Exercise instructions: Two lines mark the range in the entries below: the one holding "About (1058, 56)" and the one holding "Terrence Payne (48, 344)". Set down those two and all lines between them, exactly.

#### Data for this exercise

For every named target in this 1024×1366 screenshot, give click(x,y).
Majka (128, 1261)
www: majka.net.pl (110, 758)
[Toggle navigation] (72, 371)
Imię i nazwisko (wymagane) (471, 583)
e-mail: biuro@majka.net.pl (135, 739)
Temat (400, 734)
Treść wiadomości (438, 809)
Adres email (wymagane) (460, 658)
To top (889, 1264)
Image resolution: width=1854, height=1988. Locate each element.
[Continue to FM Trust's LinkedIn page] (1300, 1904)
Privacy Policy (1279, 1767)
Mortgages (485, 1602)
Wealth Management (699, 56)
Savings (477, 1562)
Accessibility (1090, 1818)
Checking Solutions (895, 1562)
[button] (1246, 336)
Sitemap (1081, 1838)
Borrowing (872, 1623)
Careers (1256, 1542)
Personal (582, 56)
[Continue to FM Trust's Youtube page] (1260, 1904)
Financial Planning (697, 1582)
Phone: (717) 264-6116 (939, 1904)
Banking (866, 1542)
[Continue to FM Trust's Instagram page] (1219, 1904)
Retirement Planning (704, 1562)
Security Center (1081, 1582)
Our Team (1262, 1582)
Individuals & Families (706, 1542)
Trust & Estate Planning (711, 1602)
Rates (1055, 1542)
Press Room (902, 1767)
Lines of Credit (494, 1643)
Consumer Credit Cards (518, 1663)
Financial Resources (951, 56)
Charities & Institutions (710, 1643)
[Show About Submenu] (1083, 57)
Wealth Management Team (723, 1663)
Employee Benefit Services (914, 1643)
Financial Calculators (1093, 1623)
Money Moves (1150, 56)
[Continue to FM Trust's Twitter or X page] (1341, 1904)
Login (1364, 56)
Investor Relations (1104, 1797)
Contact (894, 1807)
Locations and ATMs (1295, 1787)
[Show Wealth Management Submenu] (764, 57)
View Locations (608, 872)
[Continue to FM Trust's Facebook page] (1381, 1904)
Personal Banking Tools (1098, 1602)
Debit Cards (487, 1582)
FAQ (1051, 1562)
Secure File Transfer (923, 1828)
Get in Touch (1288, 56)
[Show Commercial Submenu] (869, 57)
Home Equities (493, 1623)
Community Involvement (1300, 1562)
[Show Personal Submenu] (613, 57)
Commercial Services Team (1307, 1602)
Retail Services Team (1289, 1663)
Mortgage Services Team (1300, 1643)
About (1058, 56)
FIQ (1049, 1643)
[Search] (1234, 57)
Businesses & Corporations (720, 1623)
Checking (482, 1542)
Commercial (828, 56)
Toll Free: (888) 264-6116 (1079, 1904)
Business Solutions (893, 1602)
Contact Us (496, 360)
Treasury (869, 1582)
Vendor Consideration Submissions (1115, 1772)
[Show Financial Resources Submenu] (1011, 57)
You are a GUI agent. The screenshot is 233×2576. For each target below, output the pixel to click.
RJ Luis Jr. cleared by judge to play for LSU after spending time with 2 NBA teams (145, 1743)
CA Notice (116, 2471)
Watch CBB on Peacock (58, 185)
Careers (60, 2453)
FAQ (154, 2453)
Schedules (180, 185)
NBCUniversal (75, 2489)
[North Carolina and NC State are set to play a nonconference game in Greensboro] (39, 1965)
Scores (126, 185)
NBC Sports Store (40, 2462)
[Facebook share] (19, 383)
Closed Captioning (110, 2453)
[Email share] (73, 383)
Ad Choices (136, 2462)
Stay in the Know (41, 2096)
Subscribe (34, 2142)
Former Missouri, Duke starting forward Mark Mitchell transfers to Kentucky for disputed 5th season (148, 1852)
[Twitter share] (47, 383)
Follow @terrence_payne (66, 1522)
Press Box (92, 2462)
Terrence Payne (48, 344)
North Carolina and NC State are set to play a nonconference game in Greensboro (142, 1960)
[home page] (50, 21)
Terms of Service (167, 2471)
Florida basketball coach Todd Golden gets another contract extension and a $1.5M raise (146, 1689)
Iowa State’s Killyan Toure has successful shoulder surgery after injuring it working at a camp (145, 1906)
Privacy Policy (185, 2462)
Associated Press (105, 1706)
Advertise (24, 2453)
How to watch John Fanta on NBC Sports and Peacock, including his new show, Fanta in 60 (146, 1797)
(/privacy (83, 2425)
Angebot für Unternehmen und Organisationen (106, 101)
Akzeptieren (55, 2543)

########

Answer to the exercise:
About (1058, 56)
FIQ (1049, 1643)
[Search] (1234, 57)
Businesses & Corporations (720, 1623)
Checking (482, 1542)
Commercial (828, 56)
Toll Free: (888) 264-6116 (1079, 1904)
Business Solutions (893, 1602)
Contact Us (496, 360)
Treasury (869, 1582)
Vendor Consideration Submissions (1115, 1772)
[Show Financial Resources Submenu] (1011, 57)
You are a GUI agent. The screenshot is 233×2576. For each target below, output the pixel to click.
RJ Luis Jr. cleared by judge to play for LSU after spending time with 2 NBA teams (145, 1743)
CA Notice (116, 2471)
Watch CBB on Peacock (58, 185)
Careers (60, 2453)
FAQ (154, 2453)
Schedules (180, 185)
NBCUniversal (75, 2489)
[North Carolina and NC State are set to play a nonconference game in Greensboro] (39, 1965)
Scores (126, 185)
NBC Sports Store (40, 2462)
[Facebook share] (19, 383)
Closed Captioning (110, 2453)
[Email share] (73, 383)
Ad Choices (136, 2462)
Stay in the Know (41, 2096)
Subscribe (34, 2142)
Former Missouri, Duke starting forward Mark Mitchell transfers to Kentucky for disputed 5th season (148, 1852)
[Twitter share] (47, 383)
Follow @terrence_payne (66, 1522)
Press Box (92, 2462)
Terrence Payne (48, 344)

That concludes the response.